● **Task goal**
Retype every one of the records below word for word, with the same line breaks, and leave out the pictures.
--- Begin Rows ---
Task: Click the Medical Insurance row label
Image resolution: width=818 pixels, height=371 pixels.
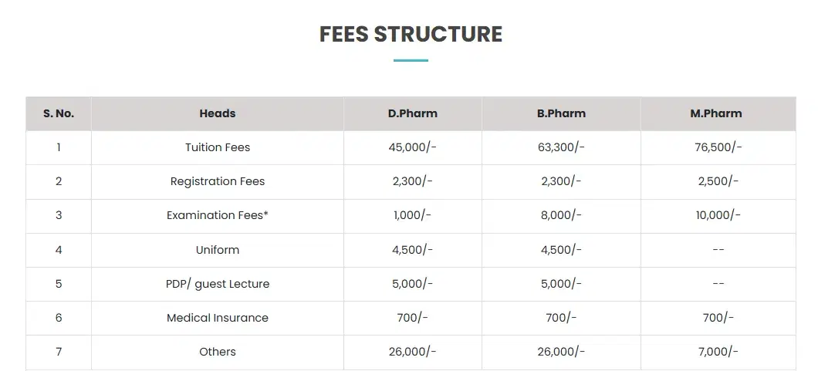Action: pos(218,318)
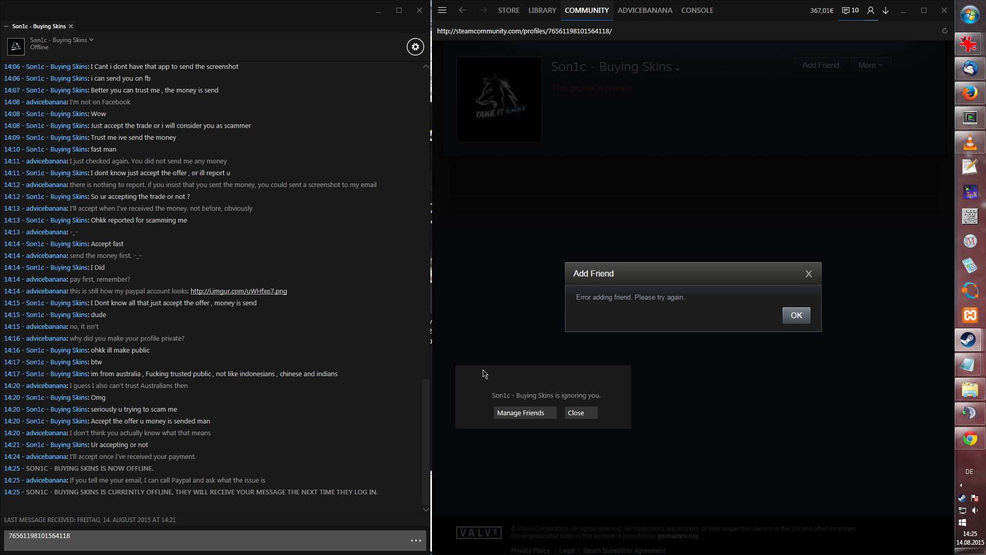Image resolution: width=986 pixels, height=555 pixels.
Task: Open the downloads arrow icon
Action: [x=886, y=10]
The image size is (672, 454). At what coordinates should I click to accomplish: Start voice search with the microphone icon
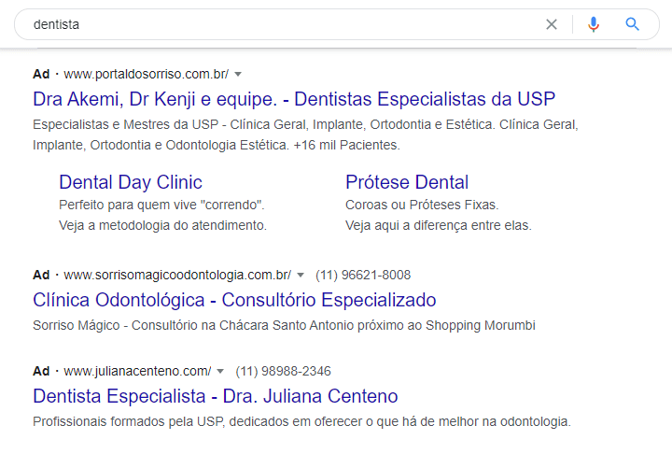(594, 24)

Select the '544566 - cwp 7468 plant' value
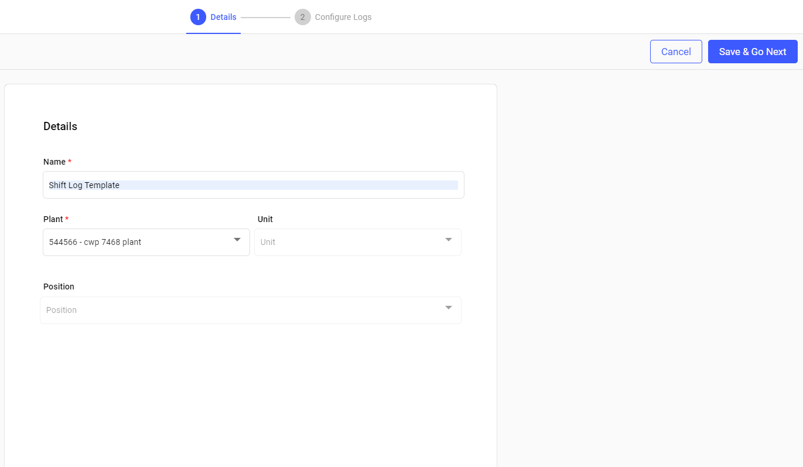coord(95,242)
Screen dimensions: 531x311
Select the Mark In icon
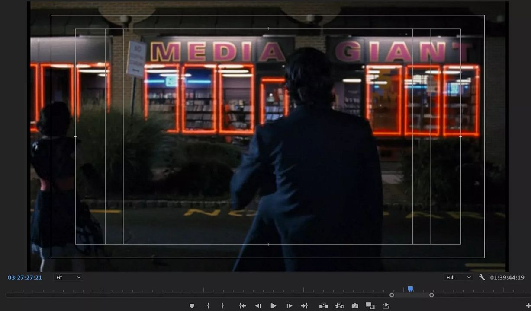tap(208, 305)
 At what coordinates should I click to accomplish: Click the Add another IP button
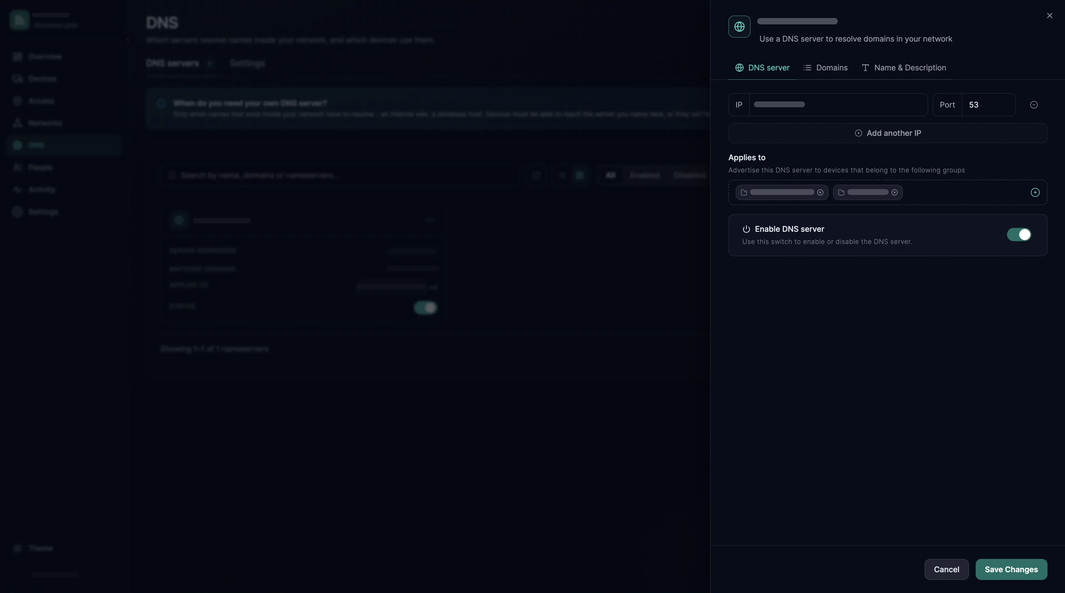888,133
--- End Rows ---
● **Written solution**
Task: Click the Medical Insurance row label
Image resolution: width=818 pixels, height=371 pixels.
Action: pos(218,318)
Image resolution: width=986 pixels, height=555 pixels.
Task: Open the downloads arrow icon
Action: [x=886, y=10]
The image size is (672, 454). At what coordinates should I click to accomplish: Start voice search with the microphone icon
(594, 24)

Select the '544566 - cwp 7468 plant' value
coord(95,242)
Screen dimensions: 531x311
Select the Mark In icon
tap(208, 305)
 At what coordinates should I click to accomplish: Click the Add another IP button
888,133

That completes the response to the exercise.